* **Dataset content**
⟨

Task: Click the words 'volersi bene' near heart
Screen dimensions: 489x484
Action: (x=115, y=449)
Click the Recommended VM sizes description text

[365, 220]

⟩
⟨

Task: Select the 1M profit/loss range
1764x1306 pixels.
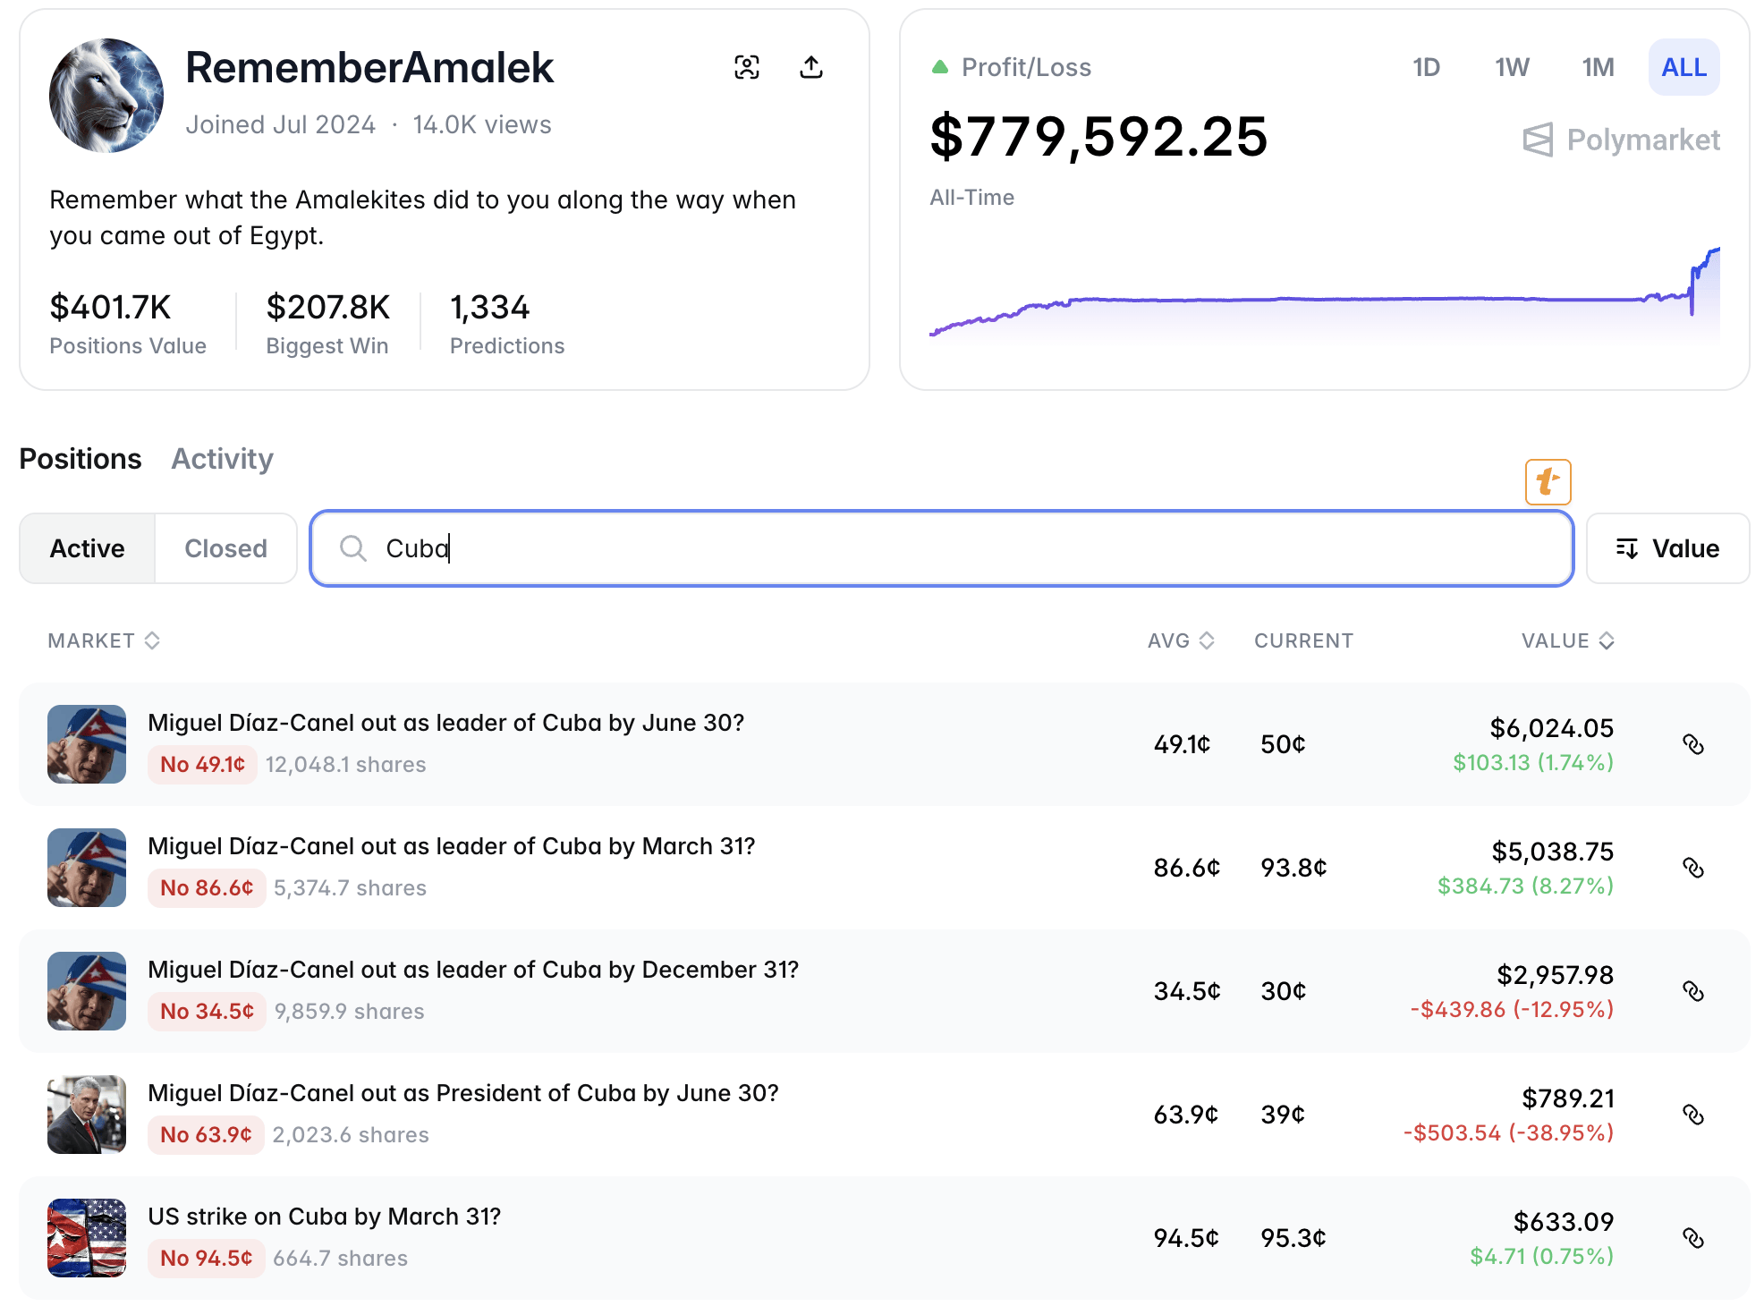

⟩
⟨

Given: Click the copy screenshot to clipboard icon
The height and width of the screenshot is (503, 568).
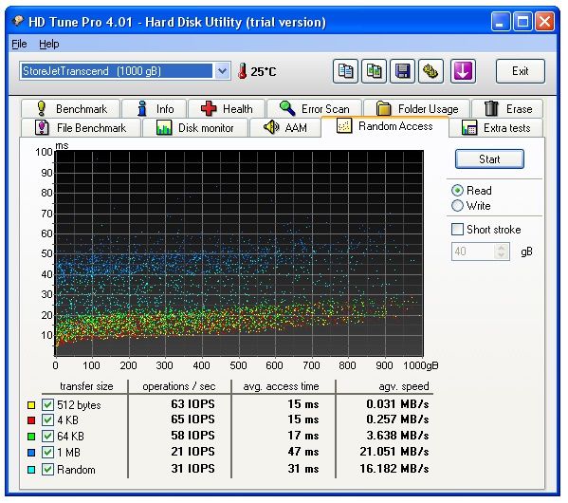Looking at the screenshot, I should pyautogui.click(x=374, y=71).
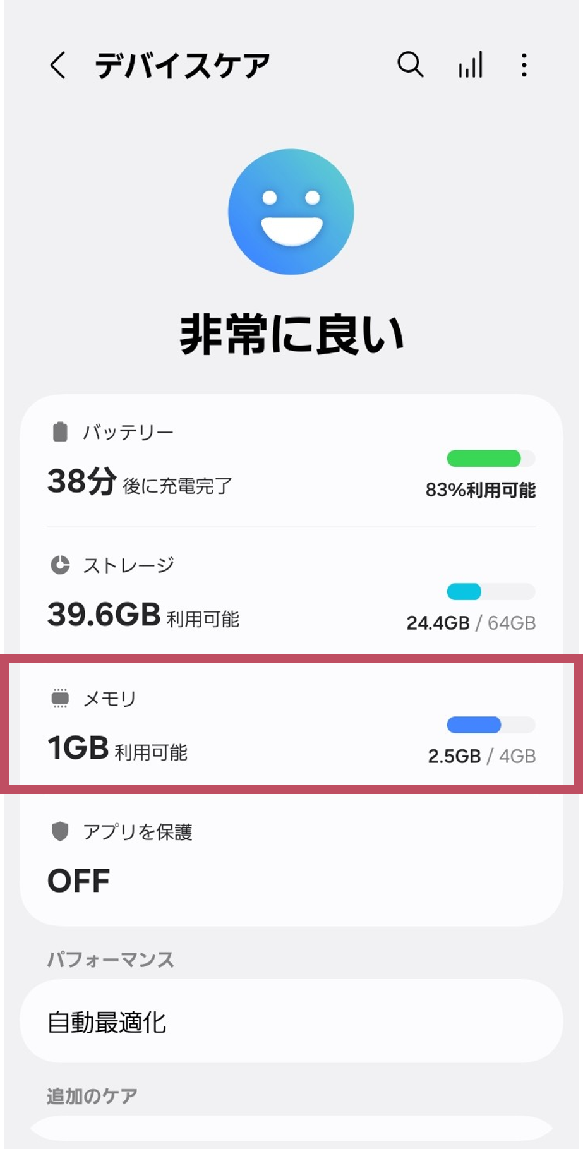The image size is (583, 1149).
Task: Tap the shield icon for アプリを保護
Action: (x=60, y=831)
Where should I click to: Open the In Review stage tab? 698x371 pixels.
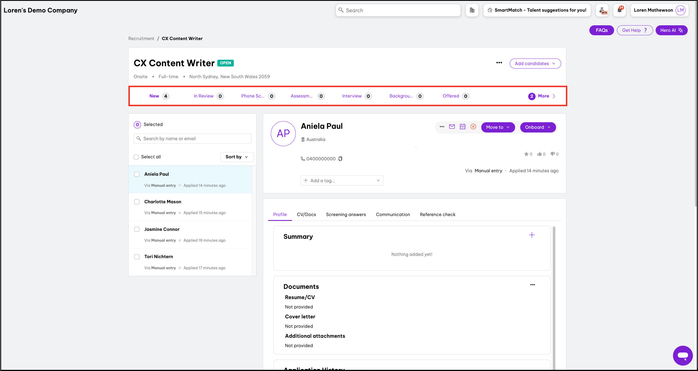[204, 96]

⟩

* **Task brief**
Show every line from the rows above that contains the string "pixels", copying each line in full. Case counts when matching.

* **Task solution**
1764x1306 pixels.
Where should I click to: Open the In Review stage tab? 698x371 pixels.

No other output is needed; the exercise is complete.